— Task to carry out —
Only the lines below from the one containing "You are a GUI" through the one containing "Open the grid toggle icon in toolbar" belong in the answer, repeated exactly and without pictures.

— Data provided —
=====
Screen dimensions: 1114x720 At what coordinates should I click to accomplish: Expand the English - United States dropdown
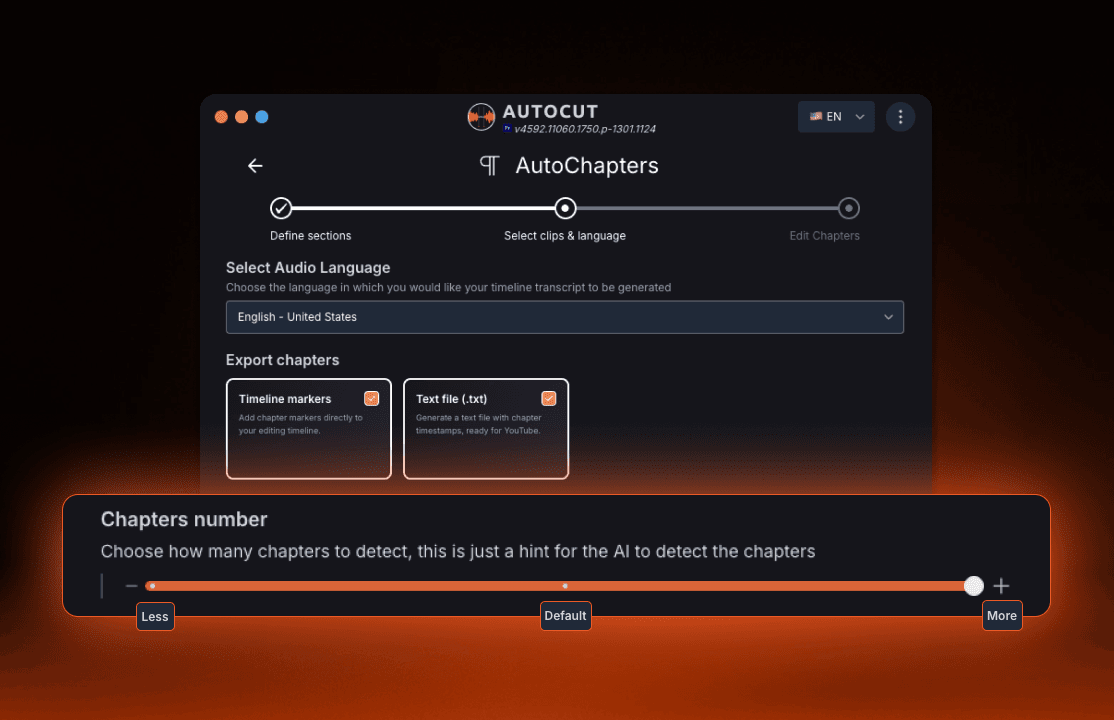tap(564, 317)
=====
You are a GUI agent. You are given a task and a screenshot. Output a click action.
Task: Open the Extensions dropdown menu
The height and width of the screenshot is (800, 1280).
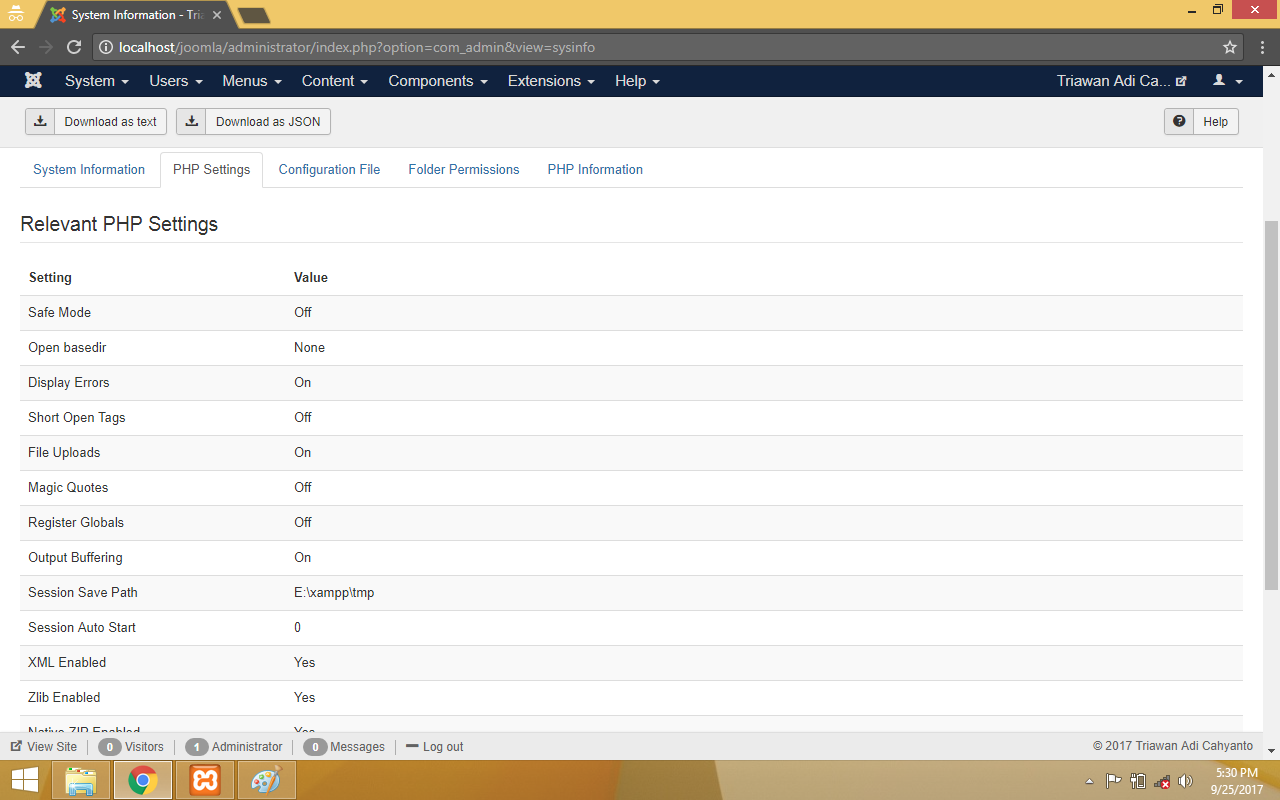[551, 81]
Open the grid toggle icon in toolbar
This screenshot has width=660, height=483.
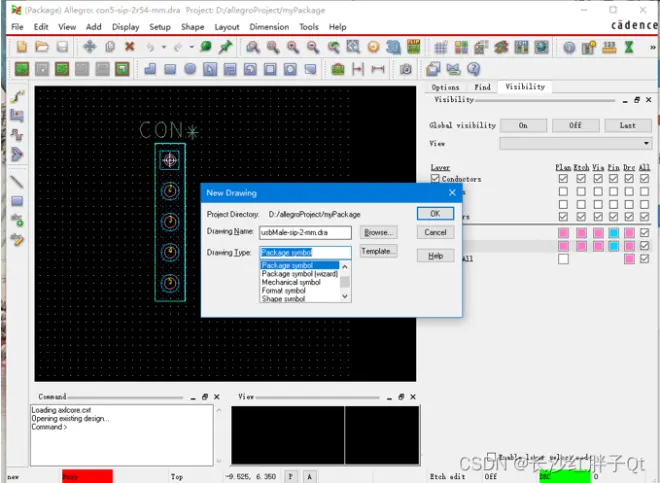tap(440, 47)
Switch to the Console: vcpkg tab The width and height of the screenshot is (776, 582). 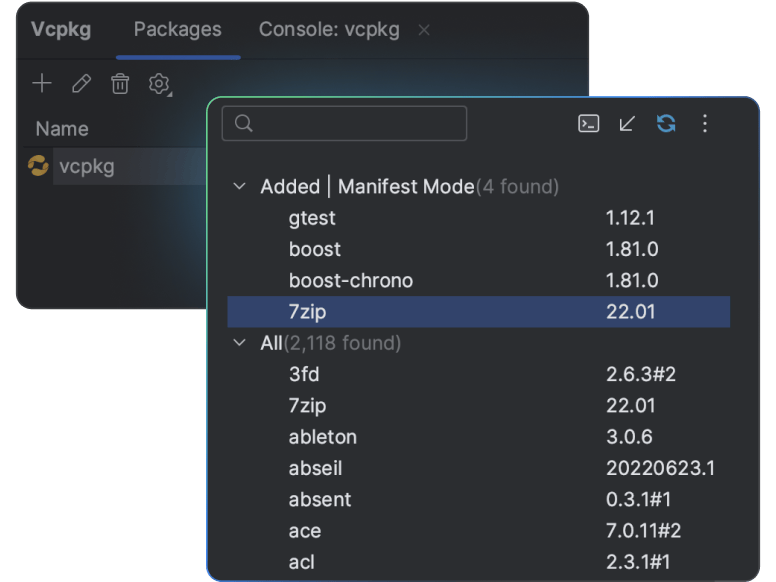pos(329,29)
=====
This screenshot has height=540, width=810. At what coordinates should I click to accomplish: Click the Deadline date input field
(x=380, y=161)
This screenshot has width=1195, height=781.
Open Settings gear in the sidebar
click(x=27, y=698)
=====
— Answer for this exercise —
You are a GUI agent. You are given a task and a screenshot. Output a click action.
Task: Open the Extensions dropdown menu
The height and width of the screenshot is (800, 1280).
[551, 81]
Open the grid toggle icon in toolbar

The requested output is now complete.